YOK OLACAK VE YÜKSEK TALEP GÖRECEK MESLEKLER
Gençlerimizin üniversite tercihlerinde ve meslek seçimlerinde dünyadaki değişimleri ve özellikle teknolojinin getirdiği dönüşümü mutlaka dikkate almaları gerekiyor. Pandemi döneminde hızlanan yapay zeka temelli sağlık hizmetlerinden, drone’larla yapılan kargo teslimatlarına, blokzincir tabanlı gıda güvenliği takip sistemlerinden, kişisel verilerimizin korunması için geliştirilen siber güvenlik altyapılarına kadar teknoloji, hem bireylerin hayatlarını hem de şirketlerin iş yapma biçimlerini tümüyle değiştirdi ve değiştirmeye devam ediyor. Bu dönüşümün etkisiyle geleneksel meslekler ya yok oluyor, ya da şekil değiştiriyor. Bu nedenle düşüşte değil, çıkışta olan meslekleri seçmek, bu yönde eğitim almak gerekiyor. İş tanımının büyük bir kısmını rutin işlerin, otomasyon ya da algoritmalara devredilebilecek görevlerin oluşturduğu meslekler ortadan kalkmaya en yakın olanlar. Üretimde robotlara devredilebilecek tüm süreçler, dökümantasyona dayalı sekreterya ve muhasebecilik işleri, veri kaydetme ve taramaya ilişkin her türlü iş ve hizmet sektöründe makineler ve algoritmalar tarafından gerçekleştirilebilecek tüm hizmetler oldukça kısa bir süre sonra ortadan kalkmış olacak. 2025 yılında, makinelerle insanların kurumlar içindeki rollerinin %50 - %50 olarak eşitleneceği öngörülüyor. Bu rakamlara bakarak WEF, makineleşme nedeni ile 85 milyon iş kaybı yaşanırken, 97 milyon yeni işin ortaya çıkacağı tahmininde bulunuyor.
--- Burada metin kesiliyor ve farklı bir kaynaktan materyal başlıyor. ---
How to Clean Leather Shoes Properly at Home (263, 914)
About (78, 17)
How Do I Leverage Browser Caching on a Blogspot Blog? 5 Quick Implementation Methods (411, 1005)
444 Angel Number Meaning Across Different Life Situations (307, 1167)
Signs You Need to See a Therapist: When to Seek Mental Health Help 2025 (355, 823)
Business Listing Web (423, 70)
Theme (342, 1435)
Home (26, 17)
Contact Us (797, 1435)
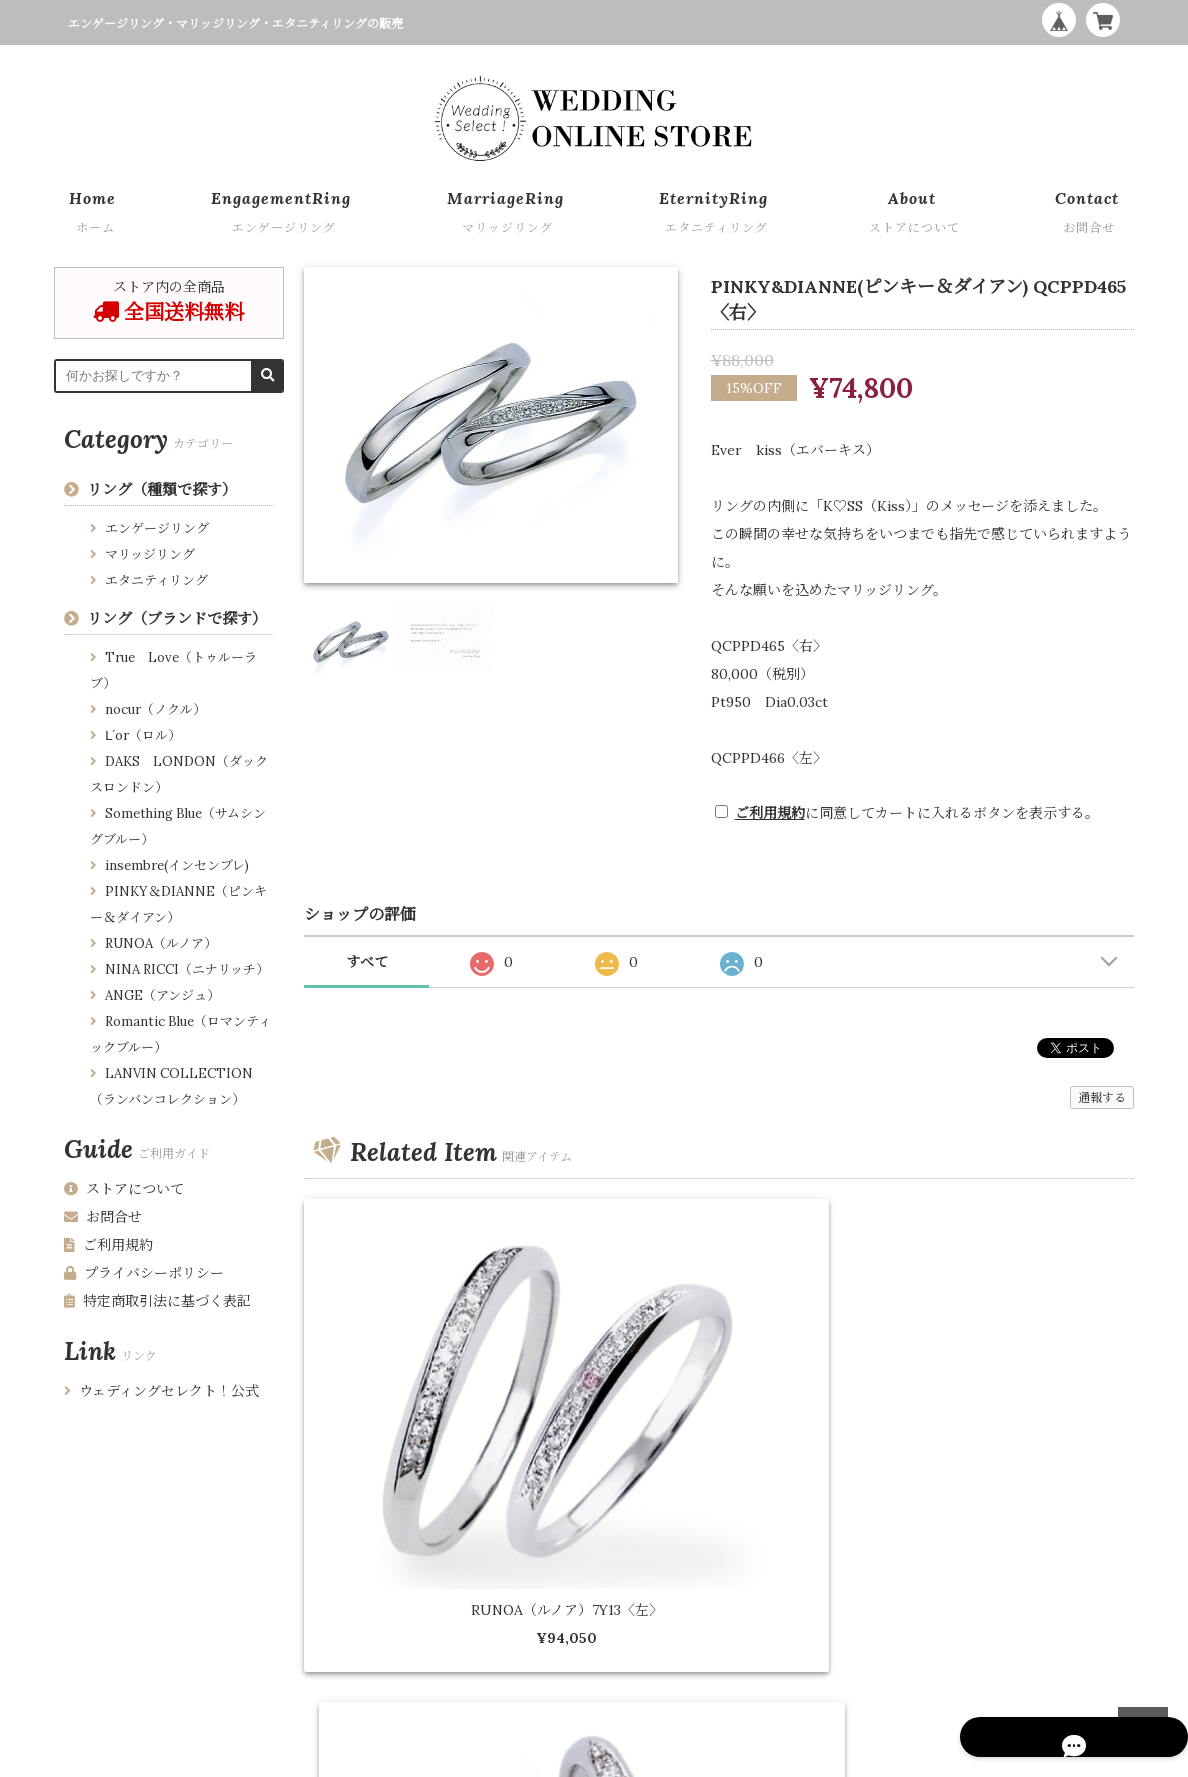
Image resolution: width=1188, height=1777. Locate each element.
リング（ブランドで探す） (177, 618)
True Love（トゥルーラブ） (173, 670)
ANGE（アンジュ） (162, 995)
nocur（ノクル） (155, 709)
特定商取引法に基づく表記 (157, 1301)
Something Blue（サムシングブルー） (178, 826)
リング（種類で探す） (162, 489)
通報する (1102, 1097)
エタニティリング (156, 580)
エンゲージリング (157, 528)
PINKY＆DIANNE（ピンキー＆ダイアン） (178, 904)
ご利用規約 (770, 813)
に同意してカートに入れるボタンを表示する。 (917, 813)
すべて (367, 962)
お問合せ (103, 1217)
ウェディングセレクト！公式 (161, 1391)
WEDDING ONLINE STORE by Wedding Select (997, 1757)
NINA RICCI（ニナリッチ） (187, 969)
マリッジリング (150, 554)
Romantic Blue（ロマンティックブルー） (180, 1034)
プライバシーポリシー (144, 1273)
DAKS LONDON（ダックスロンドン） (179, 774)
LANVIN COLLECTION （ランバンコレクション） (171, 1086)
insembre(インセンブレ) (177, 865)
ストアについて (124, 1189)
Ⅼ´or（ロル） (143, 735)
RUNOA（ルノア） (161, 943)
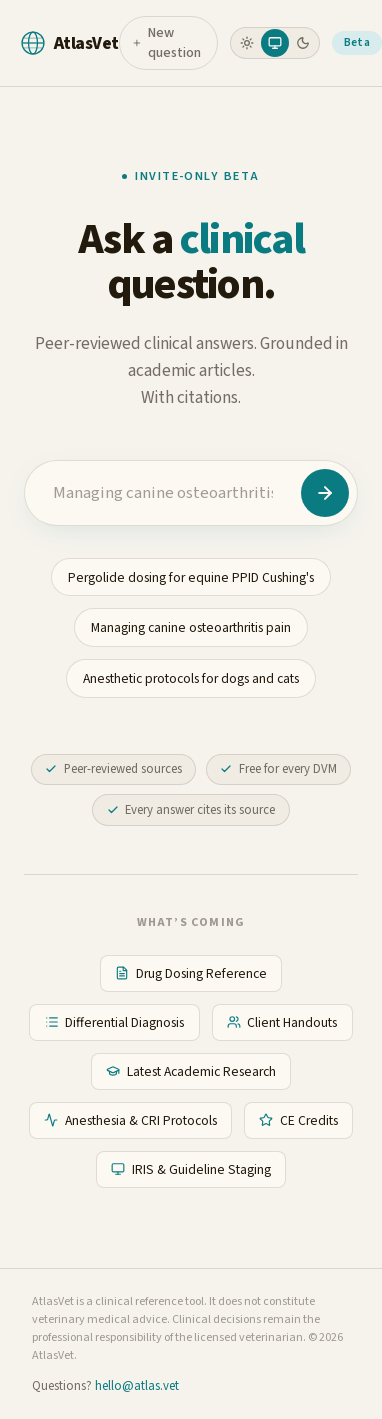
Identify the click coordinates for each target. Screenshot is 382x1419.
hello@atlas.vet (137, 1386)
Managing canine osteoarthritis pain (191, 627)
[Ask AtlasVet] (325, 493)
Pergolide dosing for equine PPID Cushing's (191, 577)
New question (166, 43)
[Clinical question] (163, 493)
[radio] (247, 43)
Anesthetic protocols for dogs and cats (191, 678)
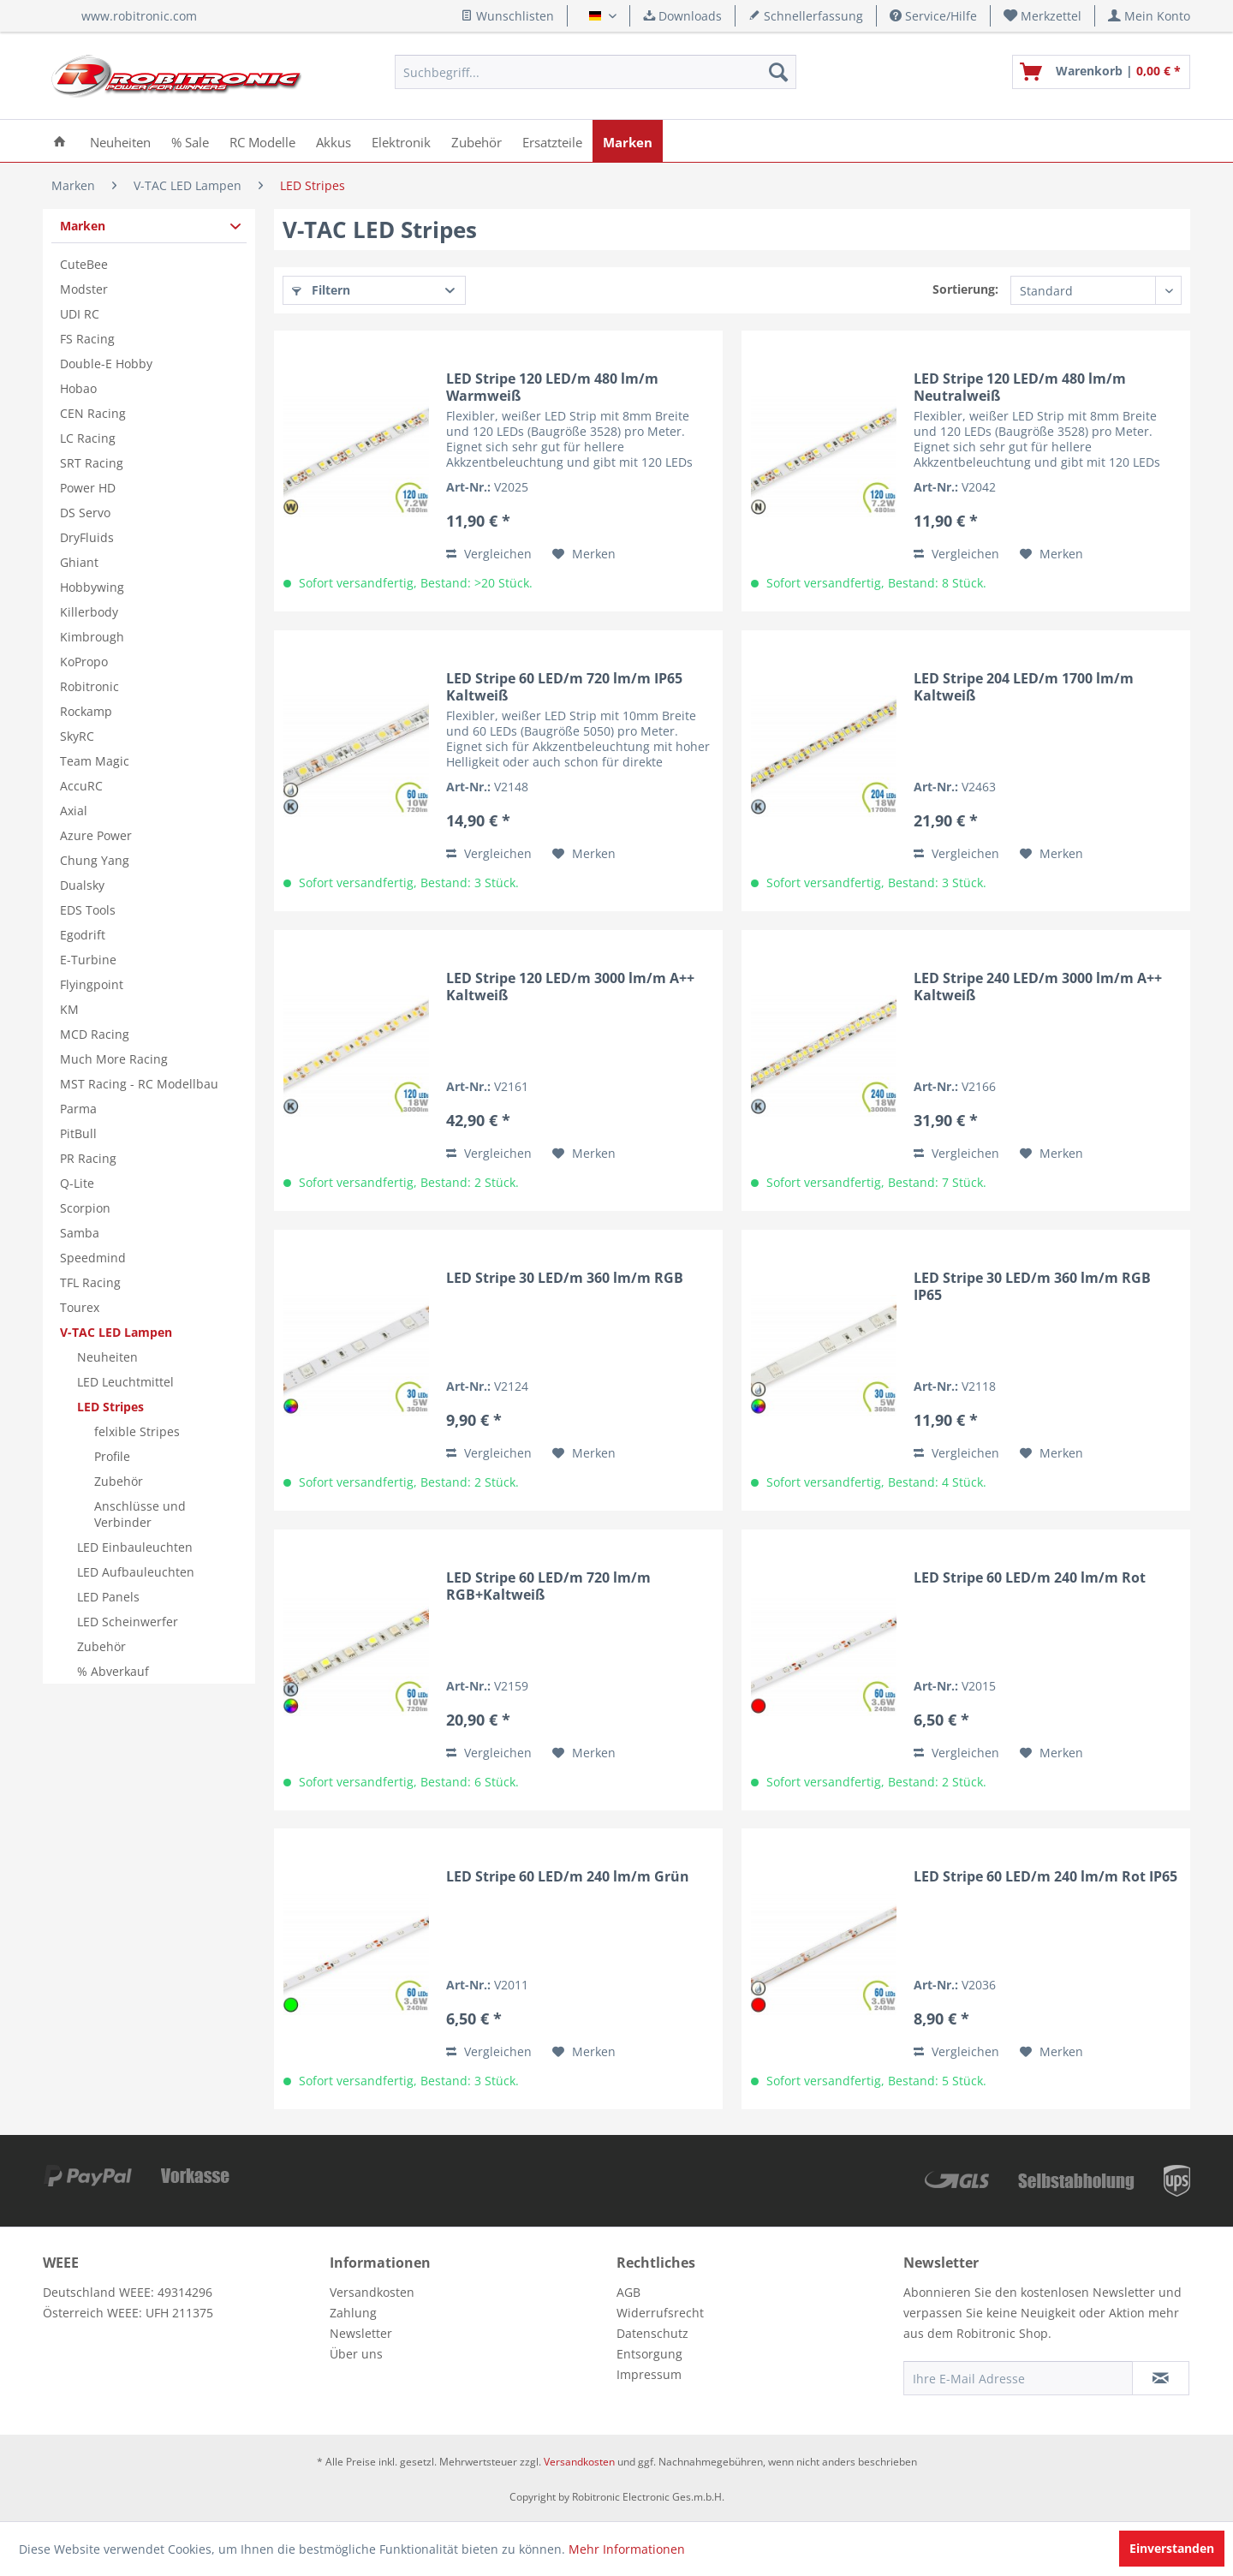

Örneğin veri analisti, yapay zeka ve makine öğrenmesi uzmanı, büyük veri uzmanı, dijital pazarlama uzmanı, yazılım ve uygulama geliştiricileri ve veri güvenliği uzmanları, teknolojik dönüşüm nedeniyle ortaya çıkan ve giderek daha fazla talep görecek olan mesleklerden. Görüldüğü üzere bu mesleklerin birçoğu şu anda üniversitelerde doğrudan eğitimi verilen alanlar değil. Günümüzün en önemli sorunlarından biri de bu: Teknoloji, insanların ve kurumların adapte olabileceklerinden çok daha büyük bir hızla ilerliyor. Eğitim kurumları da bu yeni dünyaya ayak uydurmak üzere kendilerini dönüştürmeye gayret ediyorlar. Bu koşullar altında bahsi geçen mesleklerle ilişkili bölümlerde eğitim alıp, destekleyici eğitimler alarak söz konusu alanlarda uzmanlaşmak en mantıklı seçenek. Üniversite tercihlerinde, doğrudan yeni bölümler kurulması yoluyla değilse bile, ilgili dersleri müfredata eklemek suretiyle dönemin ihtiyaçlarına ayak uydurabilen üniversitelerin seçilmesi büyük önem arz ediyor.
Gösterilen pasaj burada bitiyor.